A screenshot of the single genome analysis Analytical Tool interface and an overview of the graphic outputs. This tool offers both SNP and MLST approaches for investigating the phylogenetic relationship of the user uploaded genome sequence with those deposited in the BacWGSTdb. Predictions of virulence and the antimicrobial resistance genes are integrated into this tool.
Figure 2

A screenshot of the single genome analysis Analytical Tool interface and an overview of the graphic outputs. This tool offers both SNP and MLST approaches for investigating the phylogenetic relationship of the user uploaded genome sequence with those deposited in the BacWGSTdb.
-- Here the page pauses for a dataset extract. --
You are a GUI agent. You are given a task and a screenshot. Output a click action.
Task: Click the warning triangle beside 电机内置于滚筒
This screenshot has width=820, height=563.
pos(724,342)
Predictions of virulence and the antimicrobial resistance genes are integrated into this tool.

A screenshot of the multiple genome analysis Analytical Tool interface and an overview of graphic outputs. Unlike the single genome analysis module, this one allows users to upload multiple query genome sequences and returns their phylogenetic relatedness following both the SNP and MLST approaches. Predictions of virulence and the antimicrobial resistance genes are also integrated into this tool.
Figure 3

A screenshot of the multiple genome analysis Analytical Tool interface and an overview of graphic outputs. Unlike the single genome analysis module, this one allows users to upload multiple query genome sequences and returns their phylogenetic relatedness following both the SNP and MLST approaches. Predictions of virulence and the antimicrobial resistance genes are also integrated into this tool.
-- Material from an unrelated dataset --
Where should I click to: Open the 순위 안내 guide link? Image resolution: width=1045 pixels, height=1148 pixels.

Use of BacWGSTdb includes two major parts: Browse and Analytical Tools. The Browse function is designed to visualize and compare isolates deposited in the database. When users browse BacWGSTdb, the isolates can be sorted based on their sequence type, host, clinical outcome, geographical location or any other attributes. The phylogenetic relationship among the selected isolates is also provided (Figure 1). The Analytical Tool function can be further split into analysis of the user uploaded single or multiple genomes. For single genome analyses, the information on the genetically close isolates in the database is given on the basis of their genomic similarity to the query genome (Figure 2). For multiple genome analyses, the phylogenetic relatedness among the user uploaded genomes is provided rather than a comparison against the isolates deposited in the database (Figure 3).

The application of reverse genomic epidemiology for the detection of worldwide outbreaks

Here we screened BacWGSTdb and investigated isolates with highly similar genomes but obtained from diverse countries and regions. The typing strategy we chose was core genome multi-locus sequence typing (cgMLST), which is actually an extension of the conventional MLST but augments its typing of gene targets at the core genome level [23]. In BacWGSTdb, the development of a species-specific cgMLST scheme involves the following steps. First, the coding sequences extracted from all of the publicly available complete genomes (the chromosomes) are put together for the construction of a species-specific pan-genome. Next the transposon and plasmid genes are removed in order to minimize the effect of lateral genetic transfer upon phylogenic construction. Finally, genes with lengths of <50 bp are filtered out; the shortest of two overlapping genes by >4 nucleotides is also excluded. The remaining genes constitute the target genes of the whole genome multi-locus sequence typing (wgMLST) scheme. Then all of the publicly available genomes (including complete and draft ones) are compared against the wgMLST scheme. Genes that are present in >95% of the query genomes are further selected as targets for the cgMLST scheme.

Although cgMLST has already been recommended for strain typing in public health research due to its capacity to readily perform scaling analyses from the genus to clone level, no consensus has yet been arrived at on the degree of similarity that two bacterial isolates must possess to establish their having a common outbreak origin. The reasons are complex because the number of allelic differences may vary with the lifecycle of the bacterium, the time-frame of the sampling (a longer infection time could lead to an increased number of allelic variants), the mutation frequency of the bacterium and even the identity of the individual bacterial colony selected from the agar plate. To date, the relatedness criteria for cgMLST schemes of representative clinically relevant bacteria have ranged from 0 to 24 loci [24].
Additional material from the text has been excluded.